Like the prophet Jonah, you’re running from God when you ought to be running to God. Like the marines, God is looking for a few good men, who will run out of their own resources and run into God’s inexhaustible supply.
T/S Not only will a man on the run come to the end of his resources, but
II. A MAN ON THE RUN MAY ENCOUNTER GOD IN PREVAILING PRAYER
Verse 24 tells us that Jacob wrestled with “a man.” In this case, the word for man doesn’t mean man. He was more than a man. He was God. Jacob literally wrestled with a visible manifestation of the invisible God.
Jacob’s redeeming character trait was an indomitable, undeniable desire to know the blessings of God. Jacob prevailed, but the mysterious visitor marked Jacob with a blow to his thigh.
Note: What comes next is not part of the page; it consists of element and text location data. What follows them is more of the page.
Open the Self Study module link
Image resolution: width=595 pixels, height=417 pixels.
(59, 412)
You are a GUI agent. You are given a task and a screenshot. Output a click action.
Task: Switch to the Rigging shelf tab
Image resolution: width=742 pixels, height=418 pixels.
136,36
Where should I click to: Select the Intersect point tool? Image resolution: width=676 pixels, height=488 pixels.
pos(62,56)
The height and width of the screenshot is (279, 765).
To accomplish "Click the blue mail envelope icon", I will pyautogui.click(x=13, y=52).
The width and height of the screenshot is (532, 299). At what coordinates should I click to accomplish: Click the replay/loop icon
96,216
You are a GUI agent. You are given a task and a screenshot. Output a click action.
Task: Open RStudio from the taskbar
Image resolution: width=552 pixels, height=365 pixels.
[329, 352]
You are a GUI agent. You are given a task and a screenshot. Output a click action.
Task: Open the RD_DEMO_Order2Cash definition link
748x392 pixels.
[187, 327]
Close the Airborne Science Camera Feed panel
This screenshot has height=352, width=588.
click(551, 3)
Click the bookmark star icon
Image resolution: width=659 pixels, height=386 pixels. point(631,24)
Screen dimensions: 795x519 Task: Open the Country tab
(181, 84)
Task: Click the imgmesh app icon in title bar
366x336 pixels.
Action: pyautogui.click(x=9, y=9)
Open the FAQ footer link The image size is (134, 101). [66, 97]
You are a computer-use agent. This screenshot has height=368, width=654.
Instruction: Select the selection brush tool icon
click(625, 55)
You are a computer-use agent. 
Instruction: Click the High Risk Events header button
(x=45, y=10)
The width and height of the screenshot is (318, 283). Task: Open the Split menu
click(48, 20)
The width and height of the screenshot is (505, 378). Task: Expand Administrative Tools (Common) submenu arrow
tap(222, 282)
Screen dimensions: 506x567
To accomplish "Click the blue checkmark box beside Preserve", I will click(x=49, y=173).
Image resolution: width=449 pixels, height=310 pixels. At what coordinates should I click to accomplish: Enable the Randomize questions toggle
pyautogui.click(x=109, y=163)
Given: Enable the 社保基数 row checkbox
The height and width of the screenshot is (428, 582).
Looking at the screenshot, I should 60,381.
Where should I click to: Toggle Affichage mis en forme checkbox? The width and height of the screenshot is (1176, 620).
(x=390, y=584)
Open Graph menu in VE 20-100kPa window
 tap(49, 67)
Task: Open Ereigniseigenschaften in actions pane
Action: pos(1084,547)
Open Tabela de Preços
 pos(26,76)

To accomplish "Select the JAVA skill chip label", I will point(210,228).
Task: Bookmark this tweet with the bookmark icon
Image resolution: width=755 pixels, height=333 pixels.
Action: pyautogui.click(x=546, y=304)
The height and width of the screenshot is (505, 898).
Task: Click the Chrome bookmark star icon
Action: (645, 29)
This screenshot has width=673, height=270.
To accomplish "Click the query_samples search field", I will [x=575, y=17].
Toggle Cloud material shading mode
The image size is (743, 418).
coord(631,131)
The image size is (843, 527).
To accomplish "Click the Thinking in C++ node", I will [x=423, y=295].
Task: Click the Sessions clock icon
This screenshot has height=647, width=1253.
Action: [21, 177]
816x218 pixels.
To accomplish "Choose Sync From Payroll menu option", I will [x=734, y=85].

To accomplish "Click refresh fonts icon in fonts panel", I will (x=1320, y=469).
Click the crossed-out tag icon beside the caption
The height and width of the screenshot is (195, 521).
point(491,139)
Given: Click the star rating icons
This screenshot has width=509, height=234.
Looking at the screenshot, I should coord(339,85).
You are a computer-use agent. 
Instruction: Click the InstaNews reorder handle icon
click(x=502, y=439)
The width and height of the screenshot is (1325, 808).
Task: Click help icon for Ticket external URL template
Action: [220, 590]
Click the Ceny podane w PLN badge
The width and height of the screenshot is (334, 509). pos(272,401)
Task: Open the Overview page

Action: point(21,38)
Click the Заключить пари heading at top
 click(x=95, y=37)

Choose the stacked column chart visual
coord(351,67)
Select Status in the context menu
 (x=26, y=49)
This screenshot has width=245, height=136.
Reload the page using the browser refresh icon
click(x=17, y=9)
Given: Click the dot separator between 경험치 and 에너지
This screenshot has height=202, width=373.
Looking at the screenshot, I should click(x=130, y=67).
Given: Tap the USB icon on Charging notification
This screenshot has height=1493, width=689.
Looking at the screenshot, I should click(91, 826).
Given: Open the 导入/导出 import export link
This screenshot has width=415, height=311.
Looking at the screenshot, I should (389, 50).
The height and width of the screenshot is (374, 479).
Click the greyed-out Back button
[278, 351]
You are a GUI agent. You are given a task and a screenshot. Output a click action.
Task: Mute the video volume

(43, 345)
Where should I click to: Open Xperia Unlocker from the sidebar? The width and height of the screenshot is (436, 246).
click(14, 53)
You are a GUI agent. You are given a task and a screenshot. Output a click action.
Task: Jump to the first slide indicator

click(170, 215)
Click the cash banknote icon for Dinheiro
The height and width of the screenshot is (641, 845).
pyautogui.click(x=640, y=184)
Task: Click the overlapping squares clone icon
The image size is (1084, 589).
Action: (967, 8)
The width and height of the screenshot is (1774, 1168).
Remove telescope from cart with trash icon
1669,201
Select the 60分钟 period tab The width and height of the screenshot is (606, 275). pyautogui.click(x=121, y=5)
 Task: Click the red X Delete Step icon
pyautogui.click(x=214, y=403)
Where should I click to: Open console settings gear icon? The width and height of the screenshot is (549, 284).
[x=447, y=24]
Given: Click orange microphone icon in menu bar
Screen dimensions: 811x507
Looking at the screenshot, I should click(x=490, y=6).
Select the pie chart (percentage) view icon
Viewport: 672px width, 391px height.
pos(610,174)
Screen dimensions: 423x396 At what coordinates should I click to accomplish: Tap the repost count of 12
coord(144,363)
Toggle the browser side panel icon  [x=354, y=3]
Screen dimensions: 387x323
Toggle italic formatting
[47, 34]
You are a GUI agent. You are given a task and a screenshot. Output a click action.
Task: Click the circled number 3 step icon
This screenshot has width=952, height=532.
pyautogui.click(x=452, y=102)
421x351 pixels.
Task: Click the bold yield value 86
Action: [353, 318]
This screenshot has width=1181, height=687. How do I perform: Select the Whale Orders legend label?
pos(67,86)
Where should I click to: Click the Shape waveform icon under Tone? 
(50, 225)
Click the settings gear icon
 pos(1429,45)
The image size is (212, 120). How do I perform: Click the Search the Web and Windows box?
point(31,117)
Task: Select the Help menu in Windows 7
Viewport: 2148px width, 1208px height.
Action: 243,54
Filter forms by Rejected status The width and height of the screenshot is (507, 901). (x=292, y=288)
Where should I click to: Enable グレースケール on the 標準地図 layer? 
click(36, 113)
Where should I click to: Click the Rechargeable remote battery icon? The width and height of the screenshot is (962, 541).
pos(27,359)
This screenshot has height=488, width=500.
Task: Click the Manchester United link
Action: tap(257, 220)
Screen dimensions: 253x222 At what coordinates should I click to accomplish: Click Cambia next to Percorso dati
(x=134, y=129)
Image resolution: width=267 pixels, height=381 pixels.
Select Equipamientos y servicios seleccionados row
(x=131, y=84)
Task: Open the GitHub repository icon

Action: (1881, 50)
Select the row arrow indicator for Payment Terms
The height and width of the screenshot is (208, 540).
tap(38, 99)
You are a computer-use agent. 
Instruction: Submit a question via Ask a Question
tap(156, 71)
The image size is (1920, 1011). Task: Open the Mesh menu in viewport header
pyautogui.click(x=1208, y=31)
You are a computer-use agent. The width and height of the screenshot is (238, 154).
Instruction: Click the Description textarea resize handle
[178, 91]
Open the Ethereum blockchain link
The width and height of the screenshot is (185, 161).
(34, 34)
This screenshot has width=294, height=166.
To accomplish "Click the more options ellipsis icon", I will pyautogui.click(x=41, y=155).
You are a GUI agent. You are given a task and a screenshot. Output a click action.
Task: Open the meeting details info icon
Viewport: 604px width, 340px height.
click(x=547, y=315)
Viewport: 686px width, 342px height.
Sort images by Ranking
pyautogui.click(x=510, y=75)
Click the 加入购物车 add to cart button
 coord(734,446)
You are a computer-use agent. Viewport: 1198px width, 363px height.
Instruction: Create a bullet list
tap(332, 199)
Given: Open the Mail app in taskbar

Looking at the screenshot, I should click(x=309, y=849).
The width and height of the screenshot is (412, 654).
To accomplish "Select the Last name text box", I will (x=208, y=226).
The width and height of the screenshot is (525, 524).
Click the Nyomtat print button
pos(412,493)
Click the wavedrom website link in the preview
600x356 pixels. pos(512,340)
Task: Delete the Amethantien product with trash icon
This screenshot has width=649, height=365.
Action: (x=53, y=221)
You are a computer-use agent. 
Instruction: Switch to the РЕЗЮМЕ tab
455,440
God wanted Jacob to know that he was in the match with a power greater than Jacob that marked him for life. Jacob decidedly determined not to let go until God blessed him. (Read McVey’s testimony about his wrestling match with God).
T/S A man on the run must come to the end of his resources and a man on the run may encounter God in prevailing prayer, but last of all,
III. A MAN ON THE RUN MAY EXPERIENCE A CHANGED LIFE THROUGH PREVAILING PRAYER
Jacob had to own who he really was, a trickster and a deceiver, verse 27
Genesis 32:27 27 And he said unto him, What is thy name? And he said, Jacob. (KJV)
When he had come to grips with who he was, he could disown who he was and become someone new. God changed his name and his nature, and assured him of future victory with God and man. Yet there was an element of mystery in it all beyond any human explanation, verse 29.
Genesis 32:29 And Jacob asked him, and said, Tell me, I pray thee, thy name. And he said, Wherefore is it that thou dost ask after my name? And he blessed him there. (KJV)
Anyone can experience a change in nature and situation through an encounter with God in prayer.